• Requirements
Please copy the lines below word for word, leaving none out.

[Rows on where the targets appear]
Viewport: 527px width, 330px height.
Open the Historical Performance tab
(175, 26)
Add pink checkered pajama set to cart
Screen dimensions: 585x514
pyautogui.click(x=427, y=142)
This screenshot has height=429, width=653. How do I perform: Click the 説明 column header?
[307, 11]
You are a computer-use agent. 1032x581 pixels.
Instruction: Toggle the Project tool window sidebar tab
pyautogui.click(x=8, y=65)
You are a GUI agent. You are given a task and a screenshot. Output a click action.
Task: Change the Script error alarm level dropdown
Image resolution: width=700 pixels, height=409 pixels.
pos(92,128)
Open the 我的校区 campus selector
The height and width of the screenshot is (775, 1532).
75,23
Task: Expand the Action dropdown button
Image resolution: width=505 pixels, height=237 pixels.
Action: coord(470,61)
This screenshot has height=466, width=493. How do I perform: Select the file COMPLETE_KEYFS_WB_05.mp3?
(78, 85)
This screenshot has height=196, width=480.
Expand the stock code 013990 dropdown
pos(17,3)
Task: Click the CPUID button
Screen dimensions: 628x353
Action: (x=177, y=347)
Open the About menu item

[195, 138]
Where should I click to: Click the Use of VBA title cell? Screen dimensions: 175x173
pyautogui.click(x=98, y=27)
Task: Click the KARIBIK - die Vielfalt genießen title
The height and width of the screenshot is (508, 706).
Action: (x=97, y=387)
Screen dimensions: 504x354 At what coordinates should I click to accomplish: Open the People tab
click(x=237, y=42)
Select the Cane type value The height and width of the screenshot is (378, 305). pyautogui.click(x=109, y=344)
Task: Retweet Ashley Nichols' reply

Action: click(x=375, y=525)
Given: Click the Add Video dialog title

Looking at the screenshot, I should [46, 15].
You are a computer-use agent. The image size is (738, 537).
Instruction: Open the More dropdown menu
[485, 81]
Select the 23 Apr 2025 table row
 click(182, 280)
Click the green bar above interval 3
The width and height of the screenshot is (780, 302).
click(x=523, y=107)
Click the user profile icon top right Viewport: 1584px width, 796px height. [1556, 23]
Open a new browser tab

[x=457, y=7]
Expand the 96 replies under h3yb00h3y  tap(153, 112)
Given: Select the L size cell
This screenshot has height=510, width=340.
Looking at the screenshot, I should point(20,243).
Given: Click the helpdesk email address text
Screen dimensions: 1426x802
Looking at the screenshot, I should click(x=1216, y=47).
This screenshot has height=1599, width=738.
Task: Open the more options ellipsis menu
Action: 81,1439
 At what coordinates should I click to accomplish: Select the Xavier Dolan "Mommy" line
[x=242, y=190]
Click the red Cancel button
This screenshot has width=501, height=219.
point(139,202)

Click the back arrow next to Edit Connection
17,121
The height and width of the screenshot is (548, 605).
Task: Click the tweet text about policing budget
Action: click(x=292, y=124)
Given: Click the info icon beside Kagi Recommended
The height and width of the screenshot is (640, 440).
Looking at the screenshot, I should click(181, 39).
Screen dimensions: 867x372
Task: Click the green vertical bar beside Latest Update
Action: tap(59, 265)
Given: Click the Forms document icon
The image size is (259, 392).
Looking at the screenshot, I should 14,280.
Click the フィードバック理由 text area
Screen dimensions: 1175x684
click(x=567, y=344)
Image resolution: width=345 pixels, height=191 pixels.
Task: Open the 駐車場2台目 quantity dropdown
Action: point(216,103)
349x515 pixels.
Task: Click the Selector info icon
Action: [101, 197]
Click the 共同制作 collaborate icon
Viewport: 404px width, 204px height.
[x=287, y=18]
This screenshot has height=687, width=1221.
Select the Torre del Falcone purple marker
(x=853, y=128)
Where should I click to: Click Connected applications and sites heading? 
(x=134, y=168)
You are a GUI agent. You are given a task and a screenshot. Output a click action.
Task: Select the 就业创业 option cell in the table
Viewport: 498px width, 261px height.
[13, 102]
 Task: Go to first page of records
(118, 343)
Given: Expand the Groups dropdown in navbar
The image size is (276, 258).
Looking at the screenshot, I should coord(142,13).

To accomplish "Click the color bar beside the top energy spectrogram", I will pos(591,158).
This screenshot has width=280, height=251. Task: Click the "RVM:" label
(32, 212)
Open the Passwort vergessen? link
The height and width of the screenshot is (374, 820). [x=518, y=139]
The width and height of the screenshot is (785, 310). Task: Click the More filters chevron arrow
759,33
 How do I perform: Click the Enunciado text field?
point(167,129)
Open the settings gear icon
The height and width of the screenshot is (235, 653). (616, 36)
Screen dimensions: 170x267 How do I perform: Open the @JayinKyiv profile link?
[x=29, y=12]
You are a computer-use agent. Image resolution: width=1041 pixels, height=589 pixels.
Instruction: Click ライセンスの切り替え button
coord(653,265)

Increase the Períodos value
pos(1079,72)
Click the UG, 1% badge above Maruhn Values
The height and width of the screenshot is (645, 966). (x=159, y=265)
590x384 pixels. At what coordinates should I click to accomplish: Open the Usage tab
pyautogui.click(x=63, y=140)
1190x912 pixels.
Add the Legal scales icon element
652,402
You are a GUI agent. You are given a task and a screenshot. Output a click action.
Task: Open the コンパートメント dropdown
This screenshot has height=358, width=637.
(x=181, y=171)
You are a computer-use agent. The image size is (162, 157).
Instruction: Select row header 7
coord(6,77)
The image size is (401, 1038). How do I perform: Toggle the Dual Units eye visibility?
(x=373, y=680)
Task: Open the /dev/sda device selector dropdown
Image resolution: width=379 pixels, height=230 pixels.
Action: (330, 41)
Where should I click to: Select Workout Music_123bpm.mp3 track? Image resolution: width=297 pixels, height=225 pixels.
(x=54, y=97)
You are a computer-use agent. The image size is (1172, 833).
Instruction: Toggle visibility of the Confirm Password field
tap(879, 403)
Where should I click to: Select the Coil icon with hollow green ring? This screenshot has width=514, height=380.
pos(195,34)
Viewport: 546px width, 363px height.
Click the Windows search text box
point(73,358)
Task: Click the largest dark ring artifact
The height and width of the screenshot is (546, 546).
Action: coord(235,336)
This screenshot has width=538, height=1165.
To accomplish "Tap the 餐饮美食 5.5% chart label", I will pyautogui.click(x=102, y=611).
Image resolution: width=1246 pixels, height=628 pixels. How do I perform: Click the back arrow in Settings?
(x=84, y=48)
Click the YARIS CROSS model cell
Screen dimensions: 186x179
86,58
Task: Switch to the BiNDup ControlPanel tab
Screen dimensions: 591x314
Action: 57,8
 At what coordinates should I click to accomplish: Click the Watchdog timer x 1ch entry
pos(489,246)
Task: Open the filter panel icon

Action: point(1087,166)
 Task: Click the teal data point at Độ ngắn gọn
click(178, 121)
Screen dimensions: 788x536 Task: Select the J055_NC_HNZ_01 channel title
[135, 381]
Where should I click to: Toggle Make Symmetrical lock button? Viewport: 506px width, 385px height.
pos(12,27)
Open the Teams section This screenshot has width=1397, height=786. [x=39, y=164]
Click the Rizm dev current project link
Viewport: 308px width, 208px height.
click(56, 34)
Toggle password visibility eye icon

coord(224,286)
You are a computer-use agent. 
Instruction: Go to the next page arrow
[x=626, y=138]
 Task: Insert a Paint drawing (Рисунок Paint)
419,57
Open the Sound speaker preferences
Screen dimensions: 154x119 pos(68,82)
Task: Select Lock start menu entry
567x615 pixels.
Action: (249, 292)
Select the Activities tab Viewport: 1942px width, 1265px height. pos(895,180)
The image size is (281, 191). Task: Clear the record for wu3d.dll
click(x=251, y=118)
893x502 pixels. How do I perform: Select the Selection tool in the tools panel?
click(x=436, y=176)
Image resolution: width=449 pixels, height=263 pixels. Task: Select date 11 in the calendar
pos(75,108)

• Complete output
Viewport: 527px width, 330px height.
Open the Historical Performance tab
(175, 26)
Add pink checkered pajama set to cart
Screen dimensions: 585x514
pyautogui.click(x=427, y=142)
This screenshot has height=429, width=653. How do I perform: Click the 説明 column header?
[307, 11]
You are a computer-use agent. 1032x581 pixels.
Instruction: Toggle the Project tool window sidebar tab
pyautogui.click(x=8, y=65)
You are a GUI agent. You are given a task and a screenshot. Output a click action.
Task: Change the Script error alarm level dropdown
Image resolution: width=700 pixels, height=409 pixels.
pos(92,128)
Open the 我的校区 campus selector
The height and width of the screenshot is (775, 1532).
75,23
Task: Expand the Action dropdown button
Image resolution: width=505 pixels, height=237 pixels.
Action: coord(470,61)
This screenshot has height=466, width=493. How do I perform: Select the file COMPLETE_KEYFS_WB_05.mp3?
(78, 85)
This screenshot has height=196, width=480.
Expand the stock code 013990 dropdown
pos(17,3)
Task: Click the CPUID button
Screen dimensions: 628x353
Action: (x=177, y=347)
Open the About menu item

[195, 138]
Where should I click to: Click the Use of VBA title cell? Screen dimensions: 175x173
pyautogui.click(x=98, y=27)
Task: Click the KARIBIK - die Vielfalt genießen title
The height and width of the screenshot is (508, 706).
Action: (x=97, y=387)
Screen dimensions: 504x354 At what coordinates should I click to accomplish: Open the People tab
click(x=237, y=42)
Select the Cane type value The height and width of the screenshot is (378, 305). pyautogui.click(x=109, y=344)
Task: Retweet Ashley Nichols' reply

Action: click(x=375, y=525)
Given: Click the Add Video dialog title

Looking at the screenshot, I should [46, 15].
You are a computer-use agent. The image size is (738, 537).
Instruction: Open the More dropdown menu
[485, 81]
Select the 23 Apr 2025 table row
 click(182, 280)
Click the green bar above interval 3
The width and height of the screenshot is (780, 302).
click(x=523, y=107)
Click the user profile icon top right Viewport: 1584px width, 796px height. [1556, 23]
Open a new browser tab

[x=457, y=7]
Expand the 96 replies under h3yb00h3y  tap(153, 112)
Given: Select the L size cell
This screenshot has height=510, width=340.
Looking at the screenshot, I should point(20,243).
Given: Click the helpdesk email address text
Screen dimensions: 1426x802
Looking at the screenshot, I should click(x=1216, y=47).
This screenshot has height=1599, width=738.
Task: Open the more options ellipsis menu
Action: 81,1439
 At what coordinates should I click to accomplish: Select the Xavier Dolan "Mommy" line
[x=242, y=190]
Click the red Cancel button
This screenshot has width=501, height=219.
point(139,202)

Click the back arrow next to Edit Connection
17,121
The height and width of the screenshot is (548, 605).
Task: Click the tweet text about policing budget
Action: click(x=292, y=124)
Given: Click the info icon beside Kagi Recommended
The height and width of the screenshot is (640, 440).
Looking at the screenshot, I should click(181, 39).
Screen dimensions: 867x372
Task: Click the green vertical bar beside Latest Update
Action: tap(59, 265)
Given: Click the Forms document icon
The image size is (259, 392).
Looking at the screenshot, I should 14,280.
Click the フィードバック理由 text area
Screen dimensions: 1175x684
click(x=567, y=344)
Image resolution: width=345 pixels, height=191 pixels.
Task: Open the 駐車場2台目 quantity dropdown
Action: point(216,103)
349x515 pixels.
Task: Click the Selector info icon
Action: [101, 197]
Click the 共同制作 collaborate icon
Viewport: 404px width, 204px height.
[x=287, y=18]
This screenshot has height=687, width=1221.
Select the Torre del Falcone purple marker
(x=853, y=128)
Where should I click to: Click Connected applications and sites heading? 
(x=134, y=168)
You are a GUI agent. You are given a task and a screenshot. Output a click action.
Task: Select the 就业创业 option cell in the table
Viewport: 498px width, 261px height.
[13, 102]
 Task: Go to first page of records
(118, 343)
Given: Expand the Groups dropdown in navbar
The image size is (276, 258).
Looking at the screenshot, I should coord(142,13).

To accomplish "Click the color bar beside the top energy spectrogram", I will pos(591,158).
This screenshot has width=280, height=251. Task: Click the "RVM:" label
(32, 212)
Open the Passwort vergessen? link
The height and width of the screenshot is (374, 820). [x=518, y=139]
The width and height of the screenshot is (785, 310). Task: Click the More filters chevron arrow
759,33
 How do I perform: Click the Enunciado text field?
point(167,129)
Open the settings gear icon
The height and width of the screenshot is (235, 653). (616, 36)
Screen dimensions: 170x267 How do I perform: Open the @JayinKyiv profile link?
[x=29, y=12]
You are a computer-use agent. Image resolution: width=1041 pixels, height=589 pixels.
Instruction: Click ライセンスの切り替え button
coord(653,265)

Increase the Períodos value
pos(1079,72)
Click the UG, 1% badge above Maruhn Values
The height and width of the screenshot is (645, 966). (x=159, y=265)
590x384 pixels. At what coordinates should I click to accomplish: Open the Usage tab
pyautogui.click(x=63, y=140)
1190x912 pixels.
Add the Legal scales icon element
652,402
You are a GUI agent. You are given a task and a screenshot. Output a click action.
Task: Open the コンパートメント dropdown
This screenshot has height=358, width=637.
(x=181, y=171)
You are a computer-use agent. The image size is (162, 157).
Instruction: Select row header 7
coord(6,77)
The image size is (401, 1038). How do I perform: Toggle the Dual Units eye visibility?
(x=373, y=680)
Task: Open the /dev/sda device selector dropdown
Image resolution: width=379 pixels, height=230 pixels.
Action: (330, 41)
Where should I click to: Select Workout Music_123bpm.mp3 track? Image resolution: width=297 pixels, height=225 pixels.
(x=54, y=97)
You are a computer-use agent. The image size is (1172, 833).
Instruction: Toggle visibility of the Confirm Password field
tap(879, 403)
Where should I click to: Select the Coil icon with hollow green ring? This screenshot has width=514, height=380.
pos(195,34)
Viewport: 546px width, 363px height.
Click the Windows search text box
point(73,358)
Task: Click the largest dark ring artifact
The height and width of the screenshot is (546, 546).
Action: coord(235,336)
This screenshot has width=538, height=1165.
To accomplish "Tap the 餐饮美食 5.5% chart label", I will pyautogui.click(x=102, y=611).
Image resolution: width=1246 pixels, height=628 pixels. How do I perform: Click the back arrow in Settings?
(x=84, y=48)
Click the YARIS CROSS model cell
Screen dimensions: 186x179
86,58
Task: Switch to the BiNDup ControlPanel tab
Screen dimensions: 591x314
Action: 57,8
 At what coordinates should I click to accomplish: Click the Watchdog timer x 1ch entry
pos(489,246)
Task: Open the filter panel icon

Action: point(1087,166)
 Task: Click the teal data point at Độ ngắn gọn
click(178, 121)
Screen dimensions: 788x536 Task: Select the J055_NC_HNZ_01 channel title
[135, 381]
Where should I click to: Toggle Make Symmetrical lock button? Viewport: 506px width, 385px height.
pos(12,27)
Open the Teams section This screenshot has width=1397, height=786. [x=39, y=164]
Click the Rizm dev current project link
Viewport: 308px width, 208px height.
click(56, 34)
Toggle password visibility eye icon

coord(224,286)
You are a computer-use agent. 
Instruction: Go to the next page arrow
[x=626, y=138]
 Task: Insert a Paint drawing (Рисунок Paint)
419,57
Open the Sound speaker preferences
Screen dimensions: 154x119 pos(68,82)
Task: Select Lock start menu entry
567x615 pixels.
Action: (249, 292)
Select the Activities tab Viewport: 1942px width, 1265px height. pos(895,180)
The image size is (281, 191). Task: Clear the record for wu3d.dll
click(x=251, y=118)
893x502 pixels. How do I perform: Select the Selection tool in the tools panel?
click(x=436, y=176)
Image resolution: width=449 pixels, height=263 pixels. Task: Select date 11 in the calendar
pos(75,108)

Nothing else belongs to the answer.